A pocos días de que la presidenta Claudia Sheinbaum Pardo envíe formalmente su iniciativa de Reforma Electoral al Poder Legislativo, sus aliados históricos, el Partido del Trabajo (PT) y el Partido Verde Ecologista de México (PVEM), han cerrado filas en contra de la propuesta, denunciando riesgos que van desde el autoritarismo hasta la asfixia financiera.
El PT advierte el regreso del "Partido de Estado"
La ruptura más vocal proviene del Partido del Trabajo. A través de un comunicado contundente, la bancada petista aseguró que "no acompañará" la iniciativa presidencial, bajo el argumento de que el proyecto busca una centralización excesiva del poder.
"Decimos no al regreso del viejo partido de Estado que dominó México de 1929 a 2018. Nuestra lucha es por preservar la pluralidad y evitar la desaparición del sistema de partidos", sentenciaron los legisladores.
Este rechazo se da en un contexto de tensión particular: el PT ha denunciado simultáneamente una "campaña de desprestigio" contra los Centros de Desarrollo Infantil (Cendis).
Aunque el diario Reforma señaló que el Gobierno Federal habría garantizado 828 millones de pesos para la operación de estas estancias, el partido mantiene su postura crítica frente a la reforma que, aseguran, debilita la competencia democrática.

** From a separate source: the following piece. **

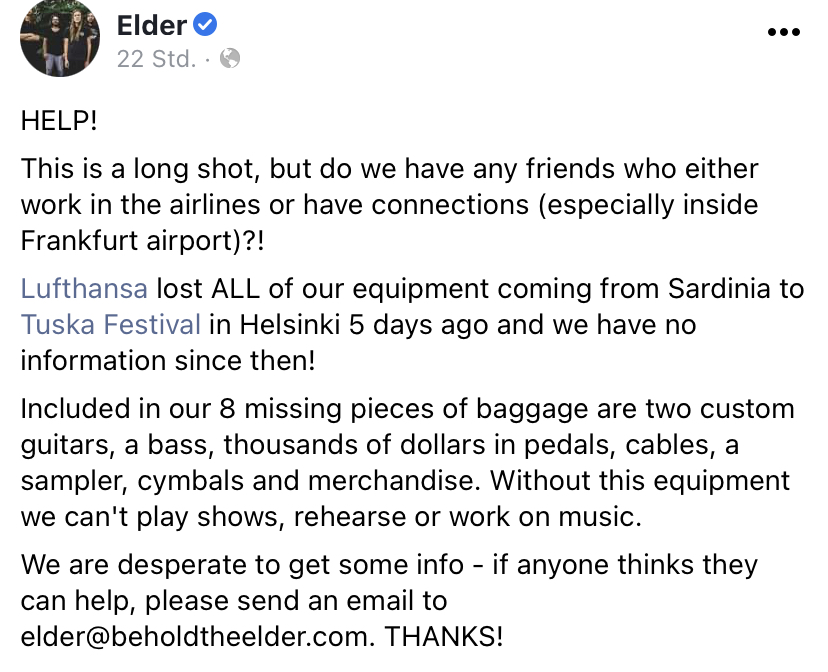Screen dimensions: 828x672
Task: Open the post via '22 Std.' timestamp
Action: [156, 59]
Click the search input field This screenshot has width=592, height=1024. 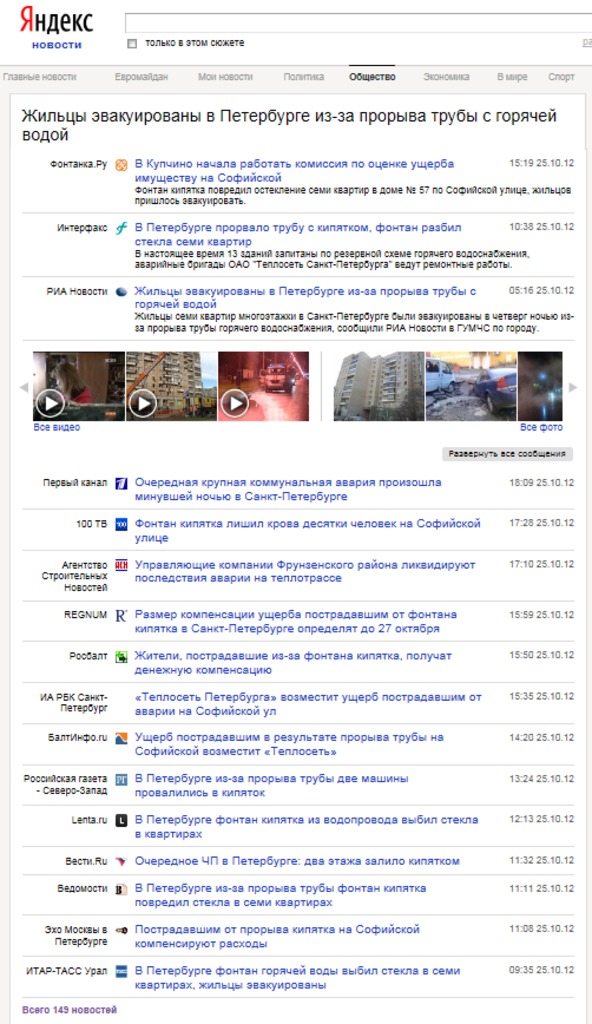point(358,22)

El PVEM y la viabilidad del INE
PT y PVEM anunciaron que no respaldarán la Reforma Electoral en sus términos actuales por recortes al INE y cambios al sistema de representación.
Por su parte, el Partido Verde fundamenta su rechazo en la operatividad del sistema electoral. Arturo Escobar, coordinador nacional electoral del PVEM, fue enfático en entrevista radiofónica al señalar que las líneas generales de la reforma hacen "muy complicado" su respaldo.

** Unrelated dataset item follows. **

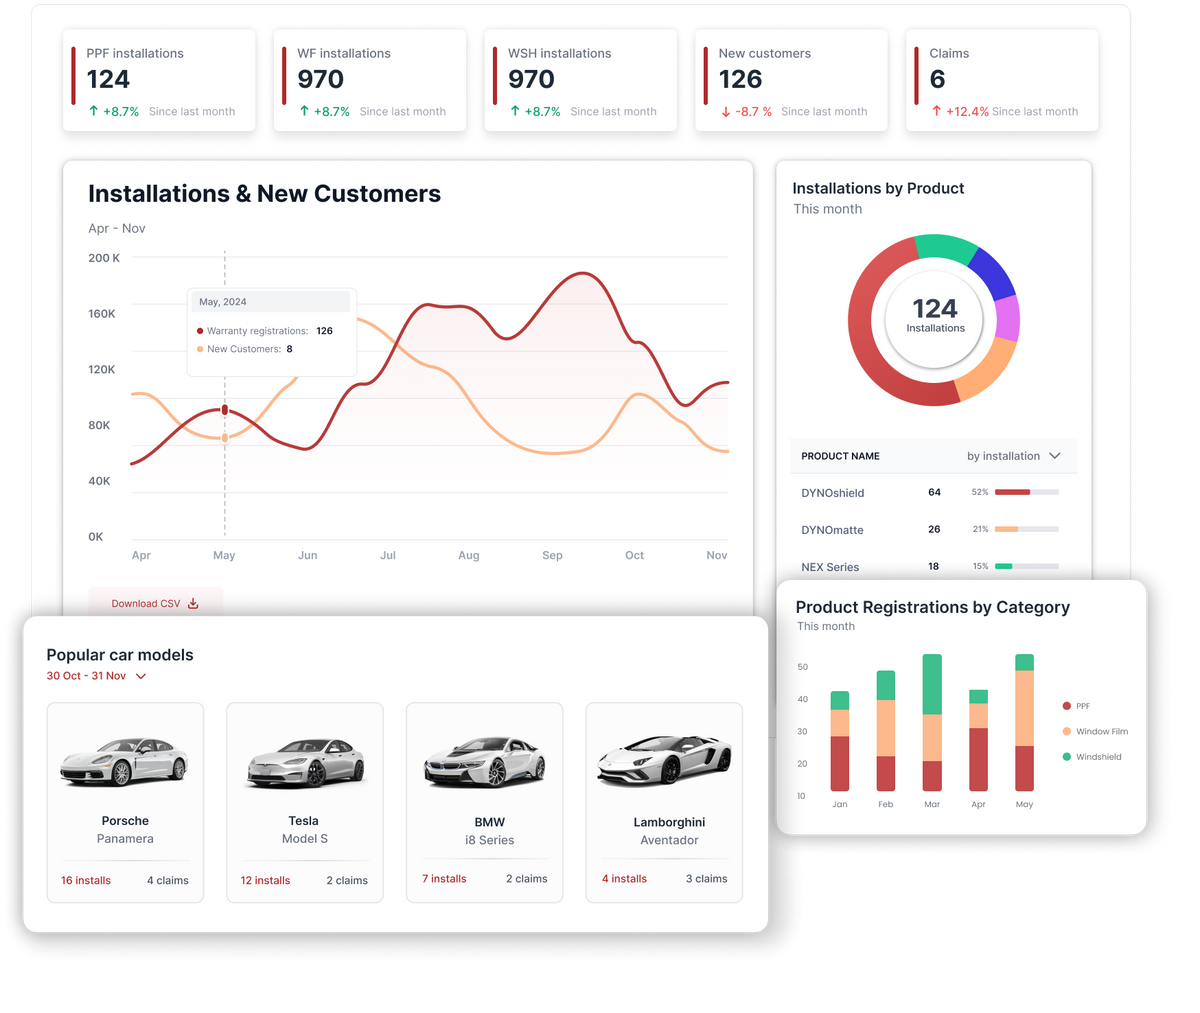Expand the 30 Oct - 31 Nov date dropdown
Viewport: 1200px width, 1013px height.
coord(141,676)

El punto de fricción principal es el recorte presupuestal del 25% que la reforma pretende aplicar tanto al Instituto Nacional Electoral (INE) como al financiamiento de los partidos y los sueldos de los consejeros. Según el Verde, esto pondría en jaque la capacidad técnica para organizar comicios confiables.
Los puntos más polémicos de la Reforma
La iniciativa de Sheinbaum no solo busca "abaratar la democracia", sino que propone cambios estructurales que han encendido las alarmas en la oposición y en sus propios aliados:
- Adiós al PREP: La eliminación del Programa de Resultados Electorales Preliminares, una medida que la consejera presidenta del INE, Guadalupe Taddei, ya ha cuestionado públicamente.
- Adiós a los Plurinominales: La propuesta obliga a candidatos y partidos a competir directamente en territorio, eliminando las listas de representación proporcional.
- Austeridad Republicana: Reducción drástica del financiamiento público y de la estructura burocrática del INE.
La postura de la Presidenta: "Que la gente juzgue"
Desde Palacio Nacional, Claudia Sheinbaum ha minimizado la resistencia de sus aliados. En su conferencia del pasado 25 de febrero, la mandataria negó cualquier intención de instaurar un partido único y defendió que el objetivo primordial es que las elecciones cuesten menos al pueblo de México.
"La gente va a decir: 'este partido aprobó, este partido no aprobó'", lanzó la presidenta, dejando la responsabilidad política en manos de los legisladores y confiando en que el respaldo popular a la austeridad pesará más que los acuerdos de cúpula.